In its most basic form, QA is about defining a standard and then testing against that. It can be a manual process, setup a device, talk to it, and note down what you find. This however is pretty time intensive, can vary over time, and does not scale well. Having a clear, documented and automated process means that we can get repeatable results anytime a change is made. That allows our team to develop more quickly knowing that if something breaks, we will know about it.
So shortly after joining Mycroft I was asked to utilize my newly acquired data analysis skills to improve the existing quality assurance processes.
Voice interaction is one of the most critical pieces of Mycroft to ensure a good user experience.

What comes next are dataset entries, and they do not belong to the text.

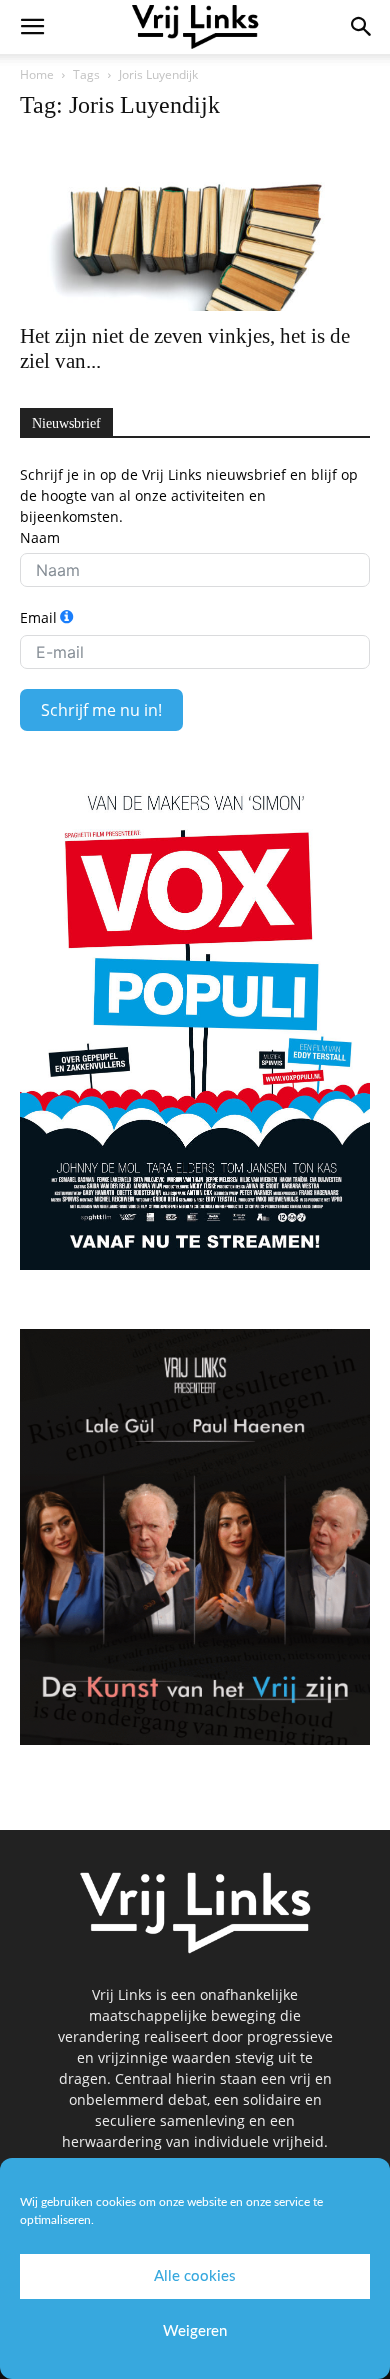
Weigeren (195, 2331)
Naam (40, 537)
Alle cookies (195, 2276)
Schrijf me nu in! (101, 710)
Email (38, 617)
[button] (32, 27)
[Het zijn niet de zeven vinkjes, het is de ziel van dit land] (195, 225)
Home (37, 74)
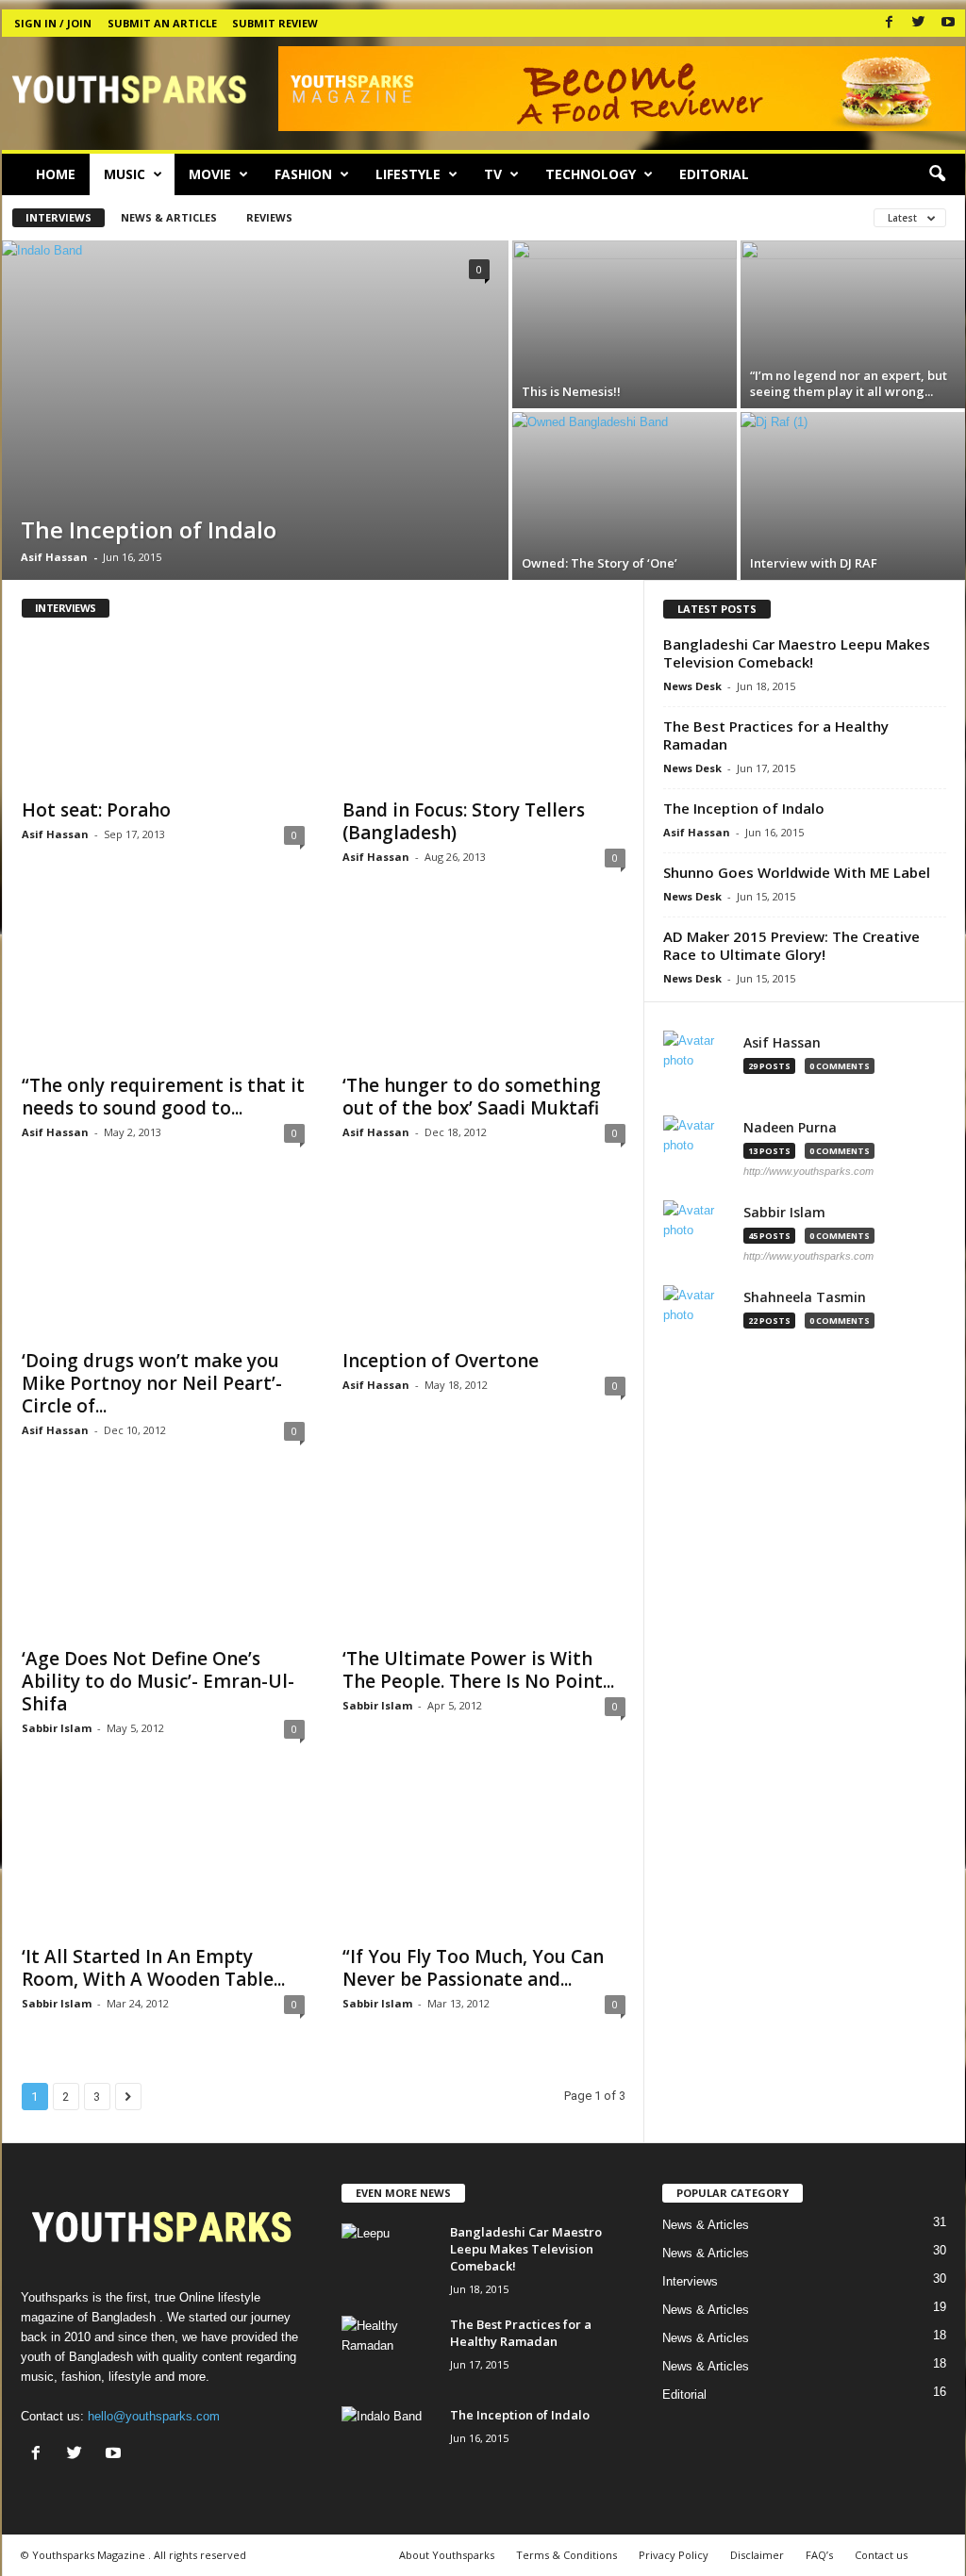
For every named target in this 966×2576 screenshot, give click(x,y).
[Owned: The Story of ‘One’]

To measure a skills success from a Users perspective, we need to test a large number of utterances against an expected successful outcome for those requests. Doing this for each utterance we can then measure our pass or fail rate for each Skill and for Mycroft as a whole. The greater number of successful interactions with a smart device, provides a better overall experience.
Over time we can now monitor the success rates of these tests and know the progress being made. Mycroft will not only continue to build upon its stack with new features, but also refine its existing capabilities as we discover new ways that people are using the device or asking questions. As this grows we can easily add new utterances to our QA process, expanding Mycroft’s known and tested vocabulary.
Over the last few months we have been focusing on our top 8 skills. These represent the majority of interactions that an average person might have with Mycroft. They include things like setting timers, checking the weather or hearing the latest news bulletin.
Each Skill has a range of utterances being tested, and the results can then be broken down into percentages based on the number of correct responses generated.
While you might at times see drops, such as in the Spotify Skill, our new process means we can be made aware of the change and fix it before it reaches your device.
Moving forward Mycroft will have a standard metric to test against and assure that new features are working properly and old ones are being monitored for bugs. We are continuing to grow the range of utterances being tested for each Skill, and at times need to debate what constitutes a passing grade. There is currently a divide in the team on whether or not a remix of Baby by Justin Bieber can ever constitute a pass…
I am very excited to see the improvements that will be made to Mycroft thanks to our updated quality assurance processes. Ultimately my job is to break things, and break things a lot. Whilst our aim is for a 100% pass rate, we are also looking at a constantly moving target. So I will be happy every time I succeed in breaking something because it means we can identify a new problem and fix it.